Utah’s two U.S. senators, Mitt Romney and Mike Lee, have joined 22 other Republican senators in sponsoring a bill in the U.S. Senate to stop Pres. Joe Biden’s recent executive order indefinitely pausing any new oil and gas leasing on federal public lands. The bill, the Protecting our Wealth of Energy Resources Act (POWER) of 2021, led by Sen. Cynthia Lummis, R-Wyoming, would prohibit the president or his secretaries of the Interior, Agriculture and Energy departments from blocking energy or mineral leasing and permitting on federal lands and waters without Congressional approval.
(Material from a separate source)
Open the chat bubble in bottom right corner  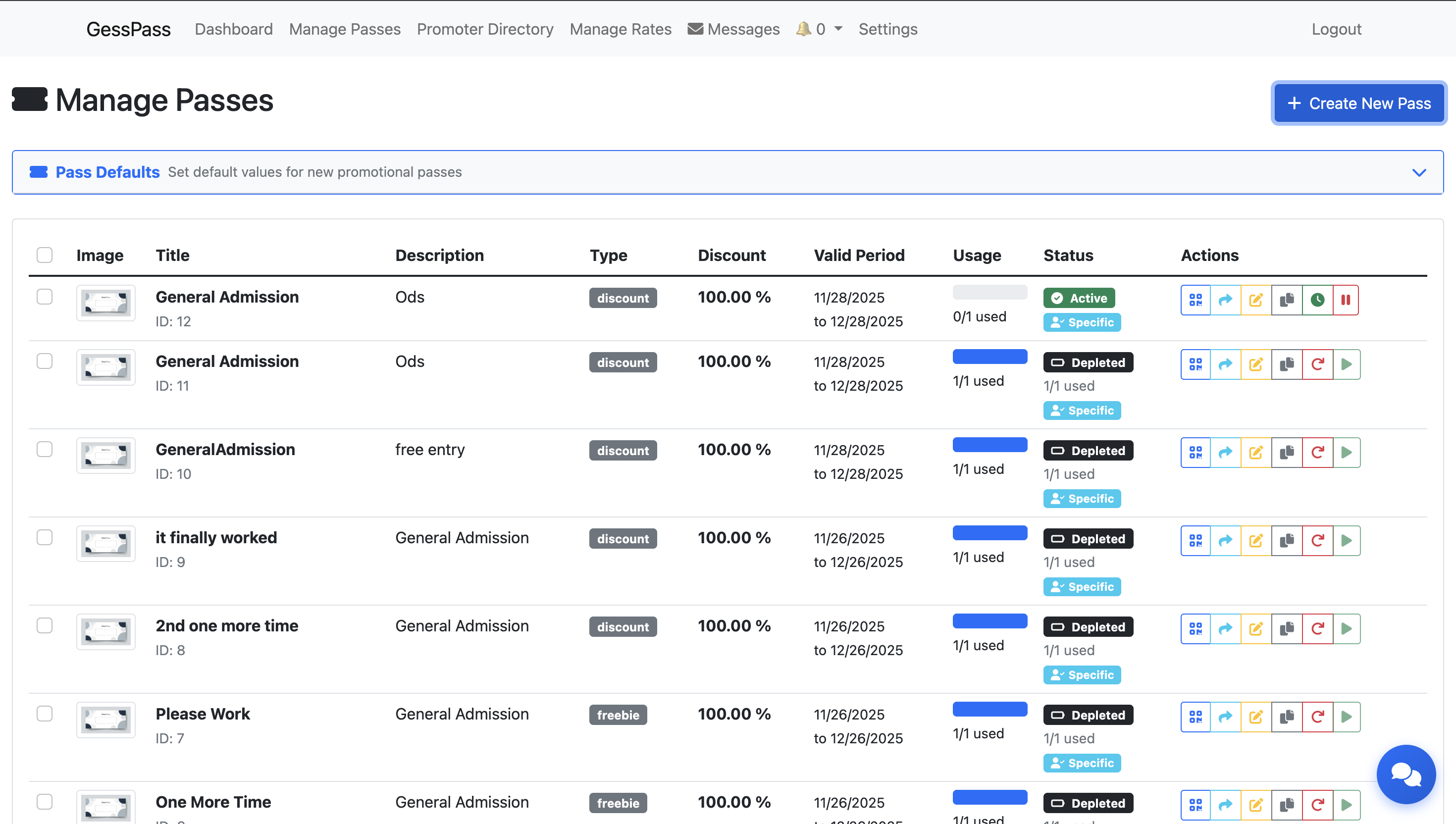pyautogui.click(x=1406, y=774)
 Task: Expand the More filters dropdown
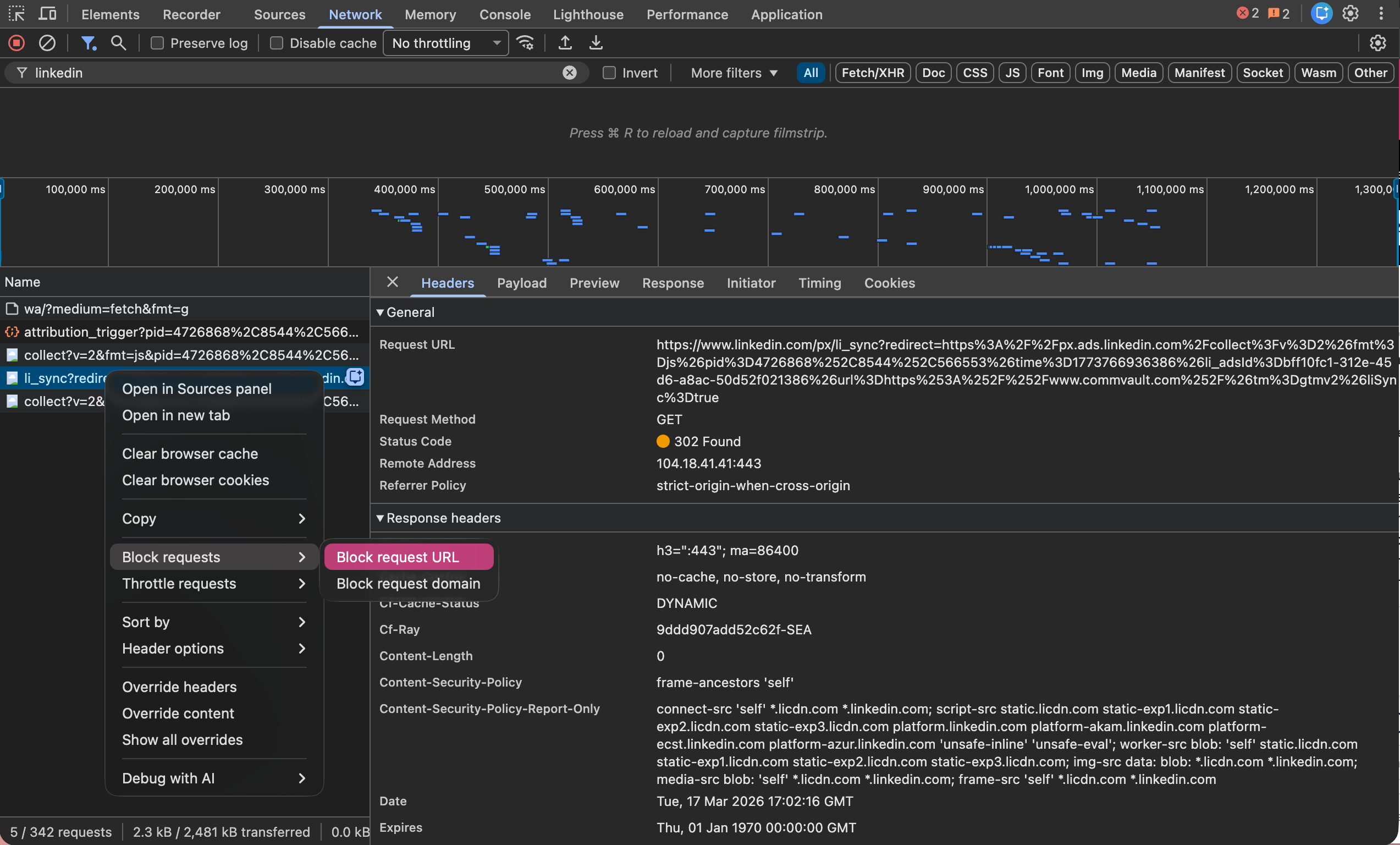pyautogui.click(x=734, y=73)
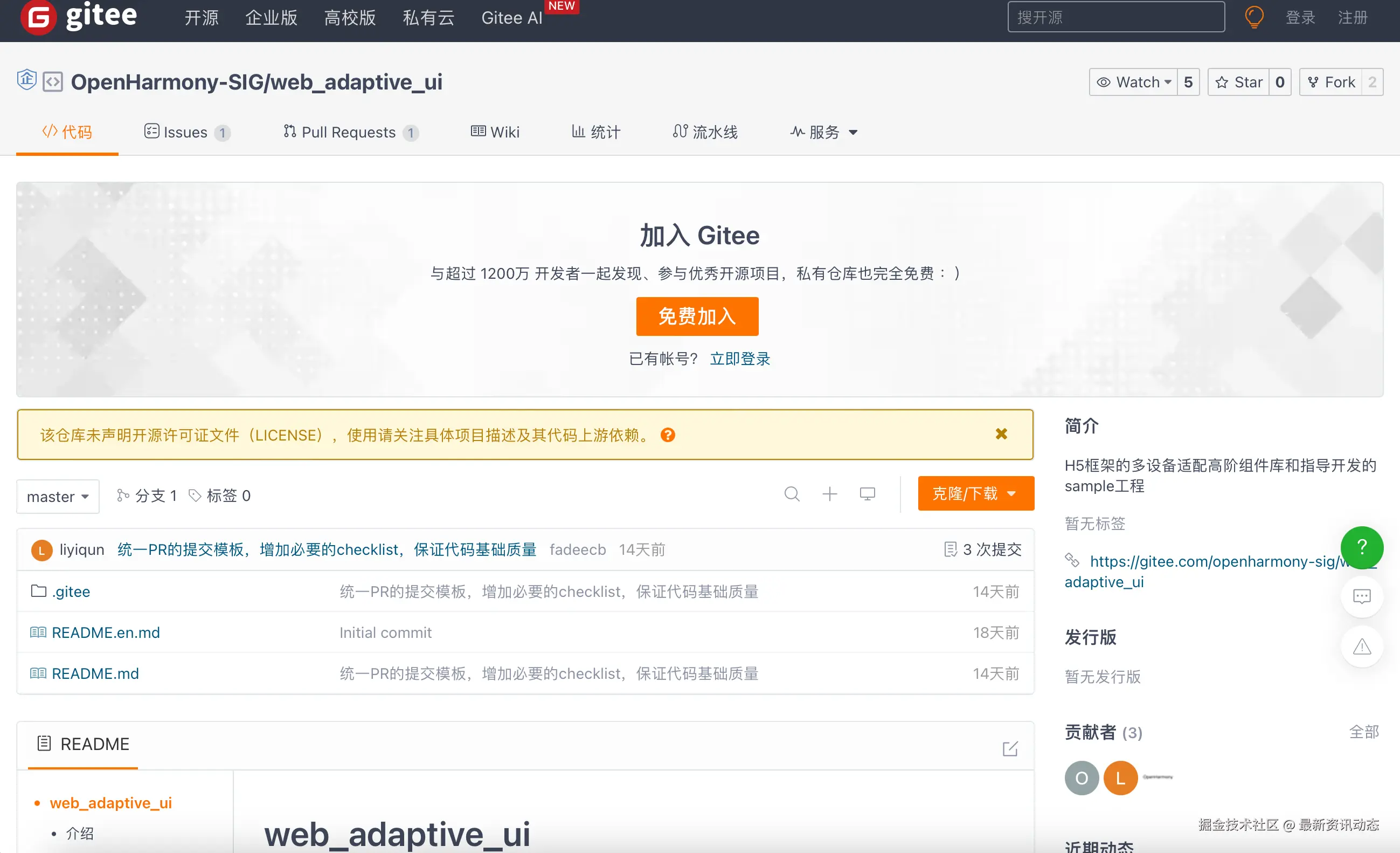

Meanwhile, the Western Energy Alliance has filed a lawsuit in federal court in Wyoming to halt the president’s actions. The alliance, which represents hundreds of independent oil and gas producers in Utah and elsewhere in the West, filed the suit to stop Biden’s order, which also directs an end any future federal subsidies to the industry where possible.

“The law is clear. Presidents don’t have authority to ban leasing on public lands. All Americans own the oil and natural gas beneath public lands and Congress has directed them to be responsibly developed on their behalf,” said Kathleen Sgamma, the Western Energy Alliance’s president. “Drying up new leasing puts future development as well as existing projects at risk. President Biden cannot simply ignore laws in effect for over half a century. Biden’s ban is an overreach meant to satisfy the environmental left, but it would seriously harm the livelihoods of tens of thousands of Westerners and put at risk millions more as state services become unfunded.”

“The economic impacts of the suspension of oil and gas leasing on federal lands will be devastating to Utah’s rural communities, tribes and small businesses,” Romney said. “And they will be detrimental to Utah’s energy industry, which is struggling to stay afloat and keep Utahns employed during the pandemic. Long-term decisions or pauses to energy leases should be considered and approved by Congress, not by the stroke of a pen through executive order.”

“President Biden’s energy moratorium has already done considerable damage to Utah’s economy. Presidents should not have the unilateral power to kill jobs like this. The POWER Act will check the president’s power by giving Congress a say in future leasing disruptions,” Lee said.